GeoMesa NiFi Quick Start
========================
This tutorial provides an example implementation for using GeoMesa with
NiFi. This walk-through will guide you in setting up the components
required for ingesting GDELT files into GeoMesa.
Prerequisites
-------------
This tutorial uses `Docker `_, and assumes a Linux OS.
About this Tutorial
-------------------
This quick start operates by reading CSV files from the local filesystem, and writing them to GeoMesa
Parquet files using the PutGeoMesa processor.
Download the GeoMesa NiFi NARs
------------------------------
First, we will download the appropriate NARs. Full instructions are available under :ref:`nifi_install`, but
the relevant sections are reproduced here. For this tutorial, we will be using three NARs:
* ``geomesa-datastore-services-nar``
* ``geomesa-datastore-services-api-nar``
* ``geomesa-fs-nar``
This tutorial will use the GeoMesa FileSystem data store to avoid external dependencies, but any other back-end
store can be used instead by changing the ``DataStoreService`` used.
First, set the version to use:
.. parsed-literal::
export TAG="|release_version|"
export VERSION="|scala_binary_version|-${TAG}" # note: |scala_binary_version| is the Scala build version
.. code-block:: bash
mkdir -p ~/gm-nifi-quickstart/extensions
cd ~/gm-nifi-quickstart
export NARS="geomesa-fs-nar geomesa-datastore-services-api-nar geomesa-datastore-services-nar"

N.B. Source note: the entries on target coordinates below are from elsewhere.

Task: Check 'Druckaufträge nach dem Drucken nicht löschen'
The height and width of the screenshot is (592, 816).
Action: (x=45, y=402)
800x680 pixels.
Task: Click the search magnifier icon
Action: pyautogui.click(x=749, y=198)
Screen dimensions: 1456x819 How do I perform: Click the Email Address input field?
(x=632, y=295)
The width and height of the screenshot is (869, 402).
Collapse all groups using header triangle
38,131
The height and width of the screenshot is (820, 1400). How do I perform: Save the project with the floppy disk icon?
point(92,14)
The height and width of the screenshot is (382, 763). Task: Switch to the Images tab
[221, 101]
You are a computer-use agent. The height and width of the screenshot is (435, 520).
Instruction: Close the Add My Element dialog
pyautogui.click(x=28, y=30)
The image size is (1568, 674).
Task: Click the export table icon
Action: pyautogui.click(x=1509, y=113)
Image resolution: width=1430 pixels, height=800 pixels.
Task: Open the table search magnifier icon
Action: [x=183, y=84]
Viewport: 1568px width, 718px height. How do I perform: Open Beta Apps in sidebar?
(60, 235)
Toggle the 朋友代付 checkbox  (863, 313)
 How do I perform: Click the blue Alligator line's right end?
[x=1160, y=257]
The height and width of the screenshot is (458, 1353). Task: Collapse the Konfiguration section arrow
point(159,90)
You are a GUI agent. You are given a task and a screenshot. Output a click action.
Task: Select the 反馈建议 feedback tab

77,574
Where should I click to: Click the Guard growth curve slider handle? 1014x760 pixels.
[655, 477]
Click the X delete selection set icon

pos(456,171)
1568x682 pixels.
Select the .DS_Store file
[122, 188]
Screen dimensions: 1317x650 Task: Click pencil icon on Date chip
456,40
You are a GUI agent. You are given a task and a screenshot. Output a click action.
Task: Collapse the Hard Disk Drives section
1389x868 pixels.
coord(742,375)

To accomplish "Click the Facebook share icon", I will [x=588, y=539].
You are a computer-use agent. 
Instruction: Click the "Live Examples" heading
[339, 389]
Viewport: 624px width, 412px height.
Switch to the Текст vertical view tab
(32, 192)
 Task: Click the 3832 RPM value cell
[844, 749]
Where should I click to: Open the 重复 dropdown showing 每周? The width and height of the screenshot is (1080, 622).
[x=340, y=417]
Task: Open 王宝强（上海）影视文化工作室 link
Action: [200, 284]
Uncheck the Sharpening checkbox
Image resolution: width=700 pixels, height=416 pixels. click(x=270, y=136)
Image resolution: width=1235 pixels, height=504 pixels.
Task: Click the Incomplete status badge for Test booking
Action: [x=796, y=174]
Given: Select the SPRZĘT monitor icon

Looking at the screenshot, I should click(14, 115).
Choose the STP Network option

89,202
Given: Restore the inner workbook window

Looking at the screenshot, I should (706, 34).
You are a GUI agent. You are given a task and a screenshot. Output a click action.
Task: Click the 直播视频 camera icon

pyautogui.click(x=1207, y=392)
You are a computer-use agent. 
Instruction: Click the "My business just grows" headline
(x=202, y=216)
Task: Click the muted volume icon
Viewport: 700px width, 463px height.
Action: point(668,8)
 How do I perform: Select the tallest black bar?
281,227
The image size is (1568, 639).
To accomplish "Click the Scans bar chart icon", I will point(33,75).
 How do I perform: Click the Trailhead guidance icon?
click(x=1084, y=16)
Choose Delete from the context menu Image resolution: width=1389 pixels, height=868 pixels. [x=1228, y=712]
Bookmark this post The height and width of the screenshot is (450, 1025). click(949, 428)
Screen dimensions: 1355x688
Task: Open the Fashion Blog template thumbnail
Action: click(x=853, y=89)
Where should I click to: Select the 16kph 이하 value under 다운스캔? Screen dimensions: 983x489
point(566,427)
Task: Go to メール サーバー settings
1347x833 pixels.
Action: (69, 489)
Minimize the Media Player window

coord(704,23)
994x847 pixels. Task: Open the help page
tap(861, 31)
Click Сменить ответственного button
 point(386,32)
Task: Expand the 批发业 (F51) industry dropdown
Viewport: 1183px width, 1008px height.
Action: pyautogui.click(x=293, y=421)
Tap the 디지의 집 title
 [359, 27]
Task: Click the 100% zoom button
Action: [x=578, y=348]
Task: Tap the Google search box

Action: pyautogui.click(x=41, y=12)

for nar in $NARS; do wget -O "extensions/$nar_$VERSION.nar" "https://github.com/geomesa/geomesa-nifi/releases/download/geomesa-nifi-$TAG/$nar_$VERSION.nar"; done
Obtain GDELT data
-----------------
The `GDELT Event database `__ provides a comprehensive time- and location-indexed
archive of events reported in broadcast, print, and web news media worldwide from 1979 to today. GeoMesa ships
with the ability to parse GDELT data, so it's a good data format for this tutorial. For more details,
see :ref:`gdelt_converter`.
Run the following commands to download a recent GDELT file:
.. code-block:: bash
cd ~/gm-nifi-quickstart
mkdir gdelt
export GDELT_URL="$(wget -O - 'http://data.gdeltproject.org/gdeltv2/masterfilelist.txt' | head -n 1 | awk '{ print $3 }')"
wget "$GDELT_URL" -O "gdelt/$(basename $GDELT_URL)"
unzip -d gdelt gdelt/*.zip
rm gdelt/*.zip
Run NiFi with Docker
--------------------
Next, we will run NiFi through Docker, mounting in our NARs and a directory for writing out data:
.. code-block:: bash
cd ~/gm-nifi-quickstart
mkdir fs
docker run --rm \
-p 8443:8443
-e SINGLE_USER_CREDENTIALS_USERNAME=nifi \
-e SINGLE_USER_CREDENTIALS_PASSWORD=nifipassword \
-v "$(pwd)/extensions:/opt/nifi/nifi-current/extensions:ro" \
-v "$(pwd)/fs:/fs:rw" \
-v "$(pwd)/gdelt:/gdelt:ro" \
apache/nifi:1.19.1
Once NiFi has finished starting up, it will be available at ``https://localhost:8443/nifi``. You will likely have to
click through a certificate warning due to the default self-signed cert being used. Once in the NiFi UI, you can log
in with the credentials we specified in the run command; i.e. ``nifi``/``nifipassword``.
Create the NiFi Flow
--------------------
If you are not familiar with NiFi, follow the `Getting Started `__
guide to familiarize yourself. The rest of this tutorial assumes a basic understanding of NiFi.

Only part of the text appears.